Chen et al. detected significantly lower TSH and TT3 in COVID-19 patients than in healthy control individuals and non- COVID-19 patients with pneumonia [58]. Moreover, the study found that the degree of the decrease in TSH and TT3 levels was positively correlated with the severity of the disease. TT4 level was not significantly different from the control group. After recovery without thyroid hormone replacement therapy, all the patients restored average values of thyroid hormones (TSH, FT3, FT4, TT3, and TT4).

Many studies reported subacute thyroiditis (SAT) associated with SARS-CoV-2 [59-62]. There have been reports of COVID-19-related SAT in patients who were not critically ill [63,64]. Also known as de Quervain thyroiditis, it is an inflammatory thyroid gland disease caused by a viral infection. It is typically characterized by three consecutive phases: 1. thyrotoxicosis during the first few months, 2. hypothyroidism for about three months, and 3. final restoration of euthyroidism [61]. SAT presents neck pain of varying degrees in the region of the thyroid gland, and a prodrome of generalized myalgias, low-grade fever, fatigue, and symptoms of upper respiratory inflammation characterizes it. In the initial phase, many patients present with clinical manifestations of mild to moderate thyrotoxicoses, such as tremors and palpitations [14]. The phase of thyrotoxicosis is usually followed by a phase of (transient) hypothyroidism with low free T4 and high thyroid stimulating hormone (TSH) levels. In most patients, euthyroid status is restored within 6-12 months. However, persistent hypothyroidism is observed in 10-15% of patients [65].

On SAT, thyrotoxicosis is caused by the release of preformed thyroid hormone into the circulation from the damaged thyroid follicular cells [66]. This causes transient thyrotoxicosis that most often self-resolves. Whether SAT represents a complication of coronavirus disease 2019 (COVID-19) caused by SARS-CoV-2 is still unclear. Suppressed serum TSH, with elevated free thyroxine concentrations in our target group patients with SAT, indicated thyrotoxicosis. Our results are consistent with the study of Lania A, et al. [16] reporting that thyrotoxicosis is common in patients with COVID-19 [16]. Thyrotoxicosis could result from SARS-CoV-2 directly infecting the thyroid gland. TSH suppression appears to be associated with the excessive release of inflammatory cytokines, including IL-6, characterizing COVID-19, as cytokines decrease TRH and TSH secretion [16,26]. Another potential mechanism might be a direct suppressing effect of SARS-CoV-2 on the hypothalamus and/ or pituitary, similar to SARS-CoV-1 [8,18]. Thus, the results of the studies suggest that COVID-19, associated with systemic immune activation, may cause thyroid inflammation and result in hyperthyroidism. Though, we did not find lower TSH and higher FT4 plasma levels to be correlated with COVID-19 severity.

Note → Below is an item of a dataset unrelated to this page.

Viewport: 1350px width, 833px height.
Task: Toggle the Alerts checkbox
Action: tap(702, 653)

Most of the COVID-19 patients in our study had only mild-to-moderate fever and upper respiratory symptoms. However, nine patients (15,5%), eight patients (12%), and ten patients (13,9%) from the I, II, and III subgroups, respectively, were treated in intensive care units.

Neck pain was absent in 7 (12%), 5 (7.7%), and 9 (12.5%) patients in the I, II, and III subgroups, respectively. Therefore, their condition has been considered “atypical thyroiditis,” which is mainly characterized by “T4 thyrotoxicosis” and which differs from the classic form of SAT by the absence of neck pain [51]). Though unlike Muller, et al. [51], we did not find a correlation between atypical thyroiditis and the illness severity in our study.

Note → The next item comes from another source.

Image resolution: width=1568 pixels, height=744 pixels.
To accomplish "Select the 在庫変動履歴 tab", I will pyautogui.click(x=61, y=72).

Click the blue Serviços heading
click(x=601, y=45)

The time from diagnosis of COVID-19 infection to typical symptoms of SAT was 5 to 22 days. All the patients of the target group (except those with atypical thyroiditis) received treatment with corticosteroids, while some of them were given ibuprofen for severe neck pain. Clinical symptoms were mainly relieved within a few days. The laboratory indexes of SAT returned to normal levels after one month in all the patients, which indicated a good prognosis. These results corresponded with the outcomes of several previous studies that showed complete remission of SAT in most cases; the thyrotoxicosis was transient, self-limited, and did not require specific anti-thyroid drugs [14,67]. Corticosteroid treatment lasted one month for all the patients.

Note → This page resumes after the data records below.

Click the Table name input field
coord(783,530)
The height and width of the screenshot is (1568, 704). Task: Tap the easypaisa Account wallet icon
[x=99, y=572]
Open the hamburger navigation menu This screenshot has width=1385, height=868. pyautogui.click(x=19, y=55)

Anti-thyroid peroxidase antibody (TPO-Ab), which enhances pro-inflammatory cytokines, is a cause of autoimmune thyroid disease [68]. TPO-Ab positivity could be associated with severe COVID-19 pneumonia and a potential adverse prognostic factor for progression to severe respiratory failure (SRF) [69]. SARS-CoV-2 might trigger thyroid autoimmunity in the context of a generalized immune response. Thus, TPO-Ab positivity could indicate exaggerated immune system activation in COVID-19 patients and an increased risk of severe/complicated illness. It could also indicate SARS-CoV-2-induced thyroiditis with a transient anti-thyroid antibody rise. Some studies reported that serum 25(OH)D levels in euthyroid patients with Hashimoto’s thyroiditis were inversely correlated with TPO-Ab levels. TPO-Ab levels were also significantly higher in vitamin D-deficient patients with Hashimoto’s thyroiditis [67,70]. A study found the prevalence of TPO-Ab positivity in women with vitamin D deficiency and insufficiency compared to vitamin D-sufficient individuals. [17]. Though, other studies revealed no association between vitamin D deficiency and TPO-Ab positivity and proposed that Vitamin D deficiency does not increase the risk of autoimmune thyroid diseases [70-72]. In our study, TPO-Ab was significantly increased compared to the control group. It negatively correlated with vitamin D deficiency in the I and II subgroups.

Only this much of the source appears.